Page excerpt »
%%
Architecture

Lexer Architecture

How Nova tokenizes source code into a stream of tokens, and the libraries we evaluated.

Library Comparison

We evaluated three main approaches for lexing in Rust:

Library Type Speed Ergonomics Best For
Logos Derive macro Fastest Excellent Most projects
Hand-rolled Manual ~20% faster* Low-level Maximum control
nom Combinator Good Flexible Binary formats

*When aggressively inlined and unrolled. See Beating the fastest lexer generator.

Option 1: Logos (Recommended)

Logos is a lexer generator that compiles token definitions into a single deterministic state machine at compile time. It's ridiculously fast and easy to use.
%%
Your instructions » Can you extract the full lexer architecture page above, word for word?

[Screen grounding entries]
%%
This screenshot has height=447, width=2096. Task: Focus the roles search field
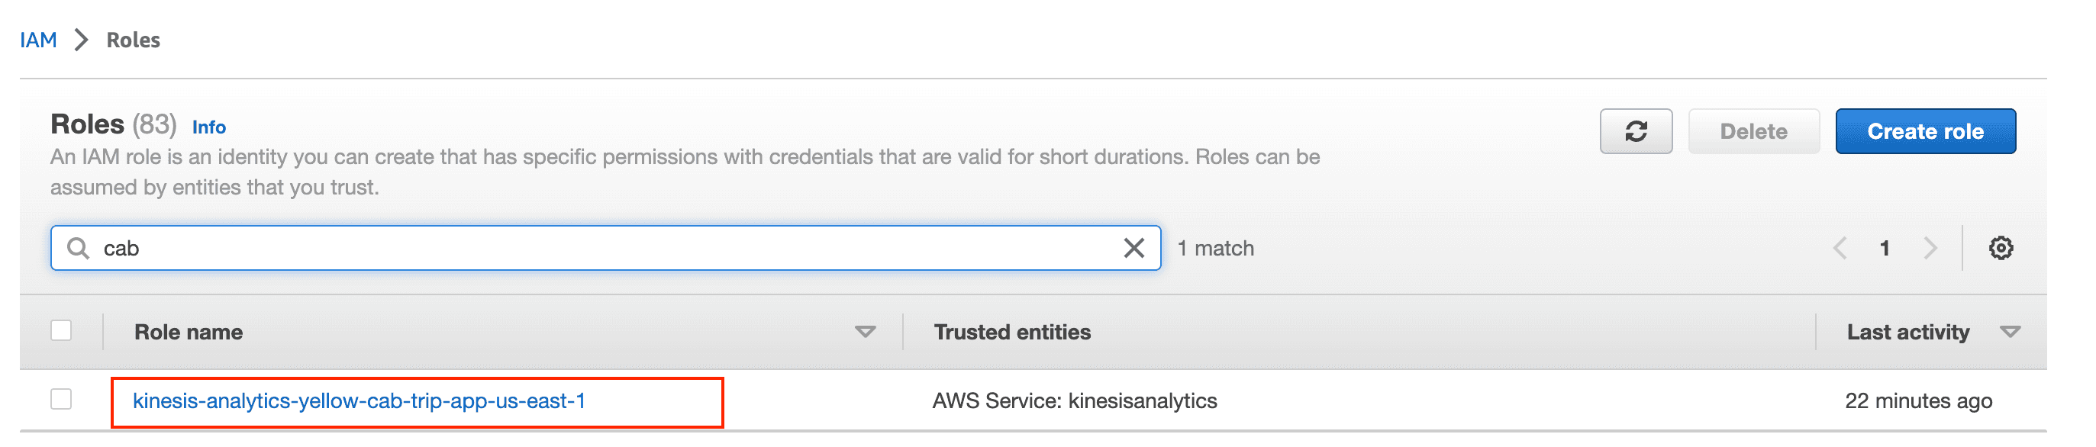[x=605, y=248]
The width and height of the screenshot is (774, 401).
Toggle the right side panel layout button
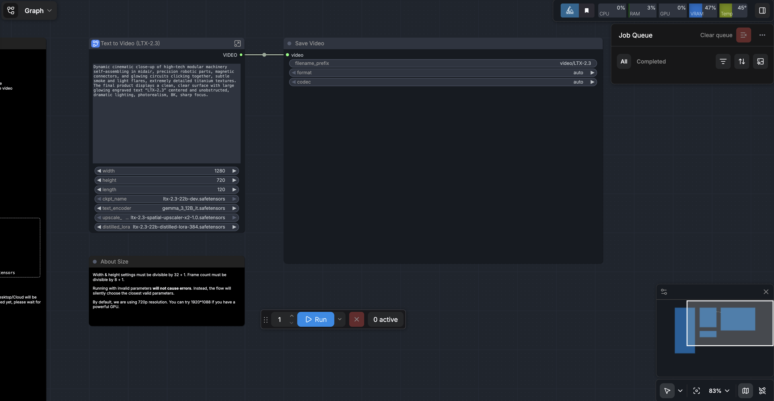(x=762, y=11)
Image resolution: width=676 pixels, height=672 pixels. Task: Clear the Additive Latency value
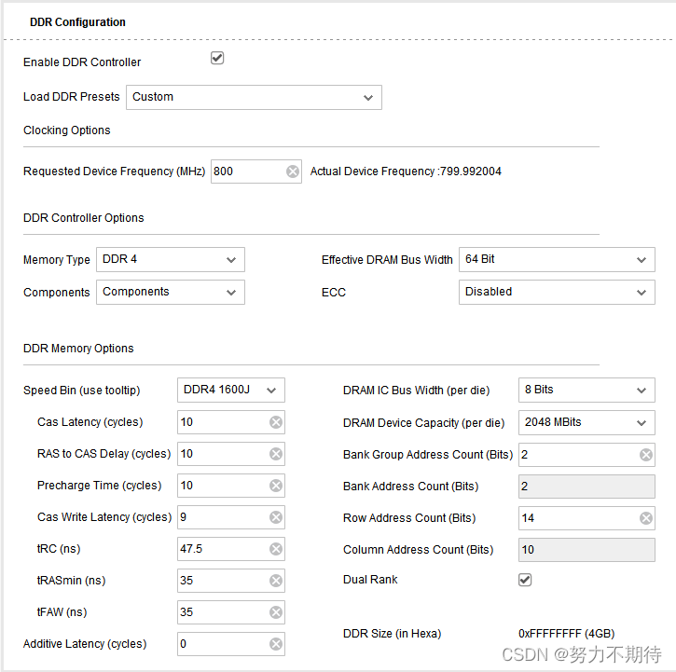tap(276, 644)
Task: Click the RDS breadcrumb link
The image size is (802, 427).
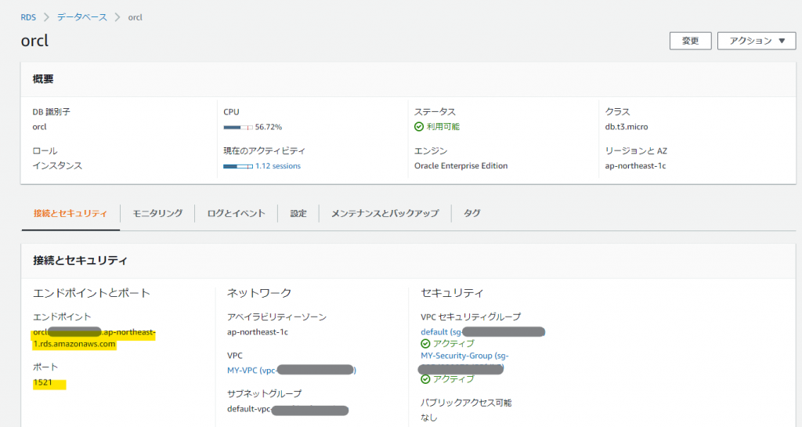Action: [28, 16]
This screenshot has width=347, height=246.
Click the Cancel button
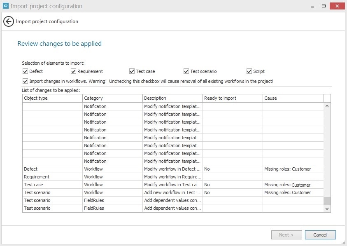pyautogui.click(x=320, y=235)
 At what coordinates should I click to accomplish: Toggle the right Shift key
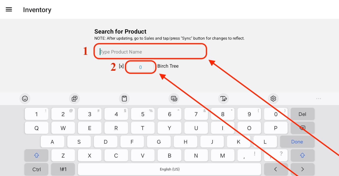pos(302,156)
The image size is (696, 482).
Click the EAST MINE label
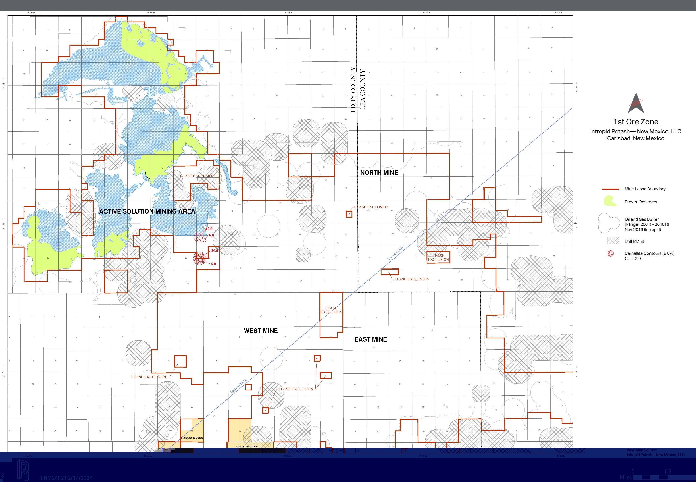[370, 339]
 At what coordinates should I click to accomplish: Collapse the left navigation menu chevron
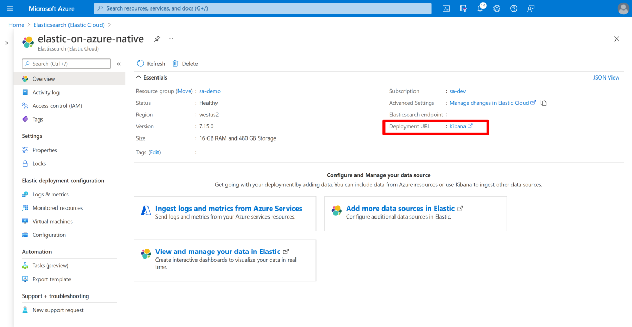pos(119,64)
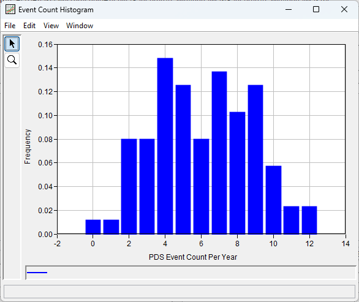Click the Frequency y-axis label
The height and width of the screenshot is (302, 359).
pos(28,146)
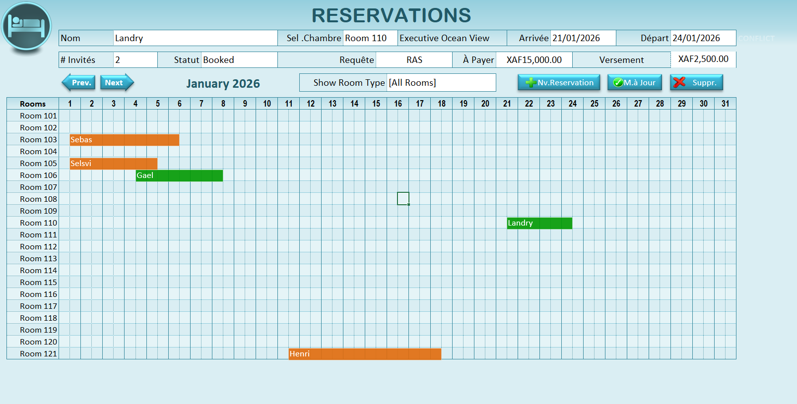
%%
Response »
Architecture

Lexer Architecture

How Nova tokenizes source code into a stream of tokens, and the libraries we evaluated.

Library Comparison

We evaluated three main approaches for lexing in Rust:

Library Type Speed Ergonomics Best For
Logos Derive macro Fastest Excellent Most projects
Hand-rolled Manual ~20% faster* Low-level Maximum control
nom Combinator Good Flexible Binary formats

*When aggressively inlined and unrolled. See Beating the fastest lexer generator.

Option 1: Logos (Recommended)

Logos is a lexer generator that compiles token definitions into a single deterministic state machine at compile time. It's ridiculously fast and easy to use.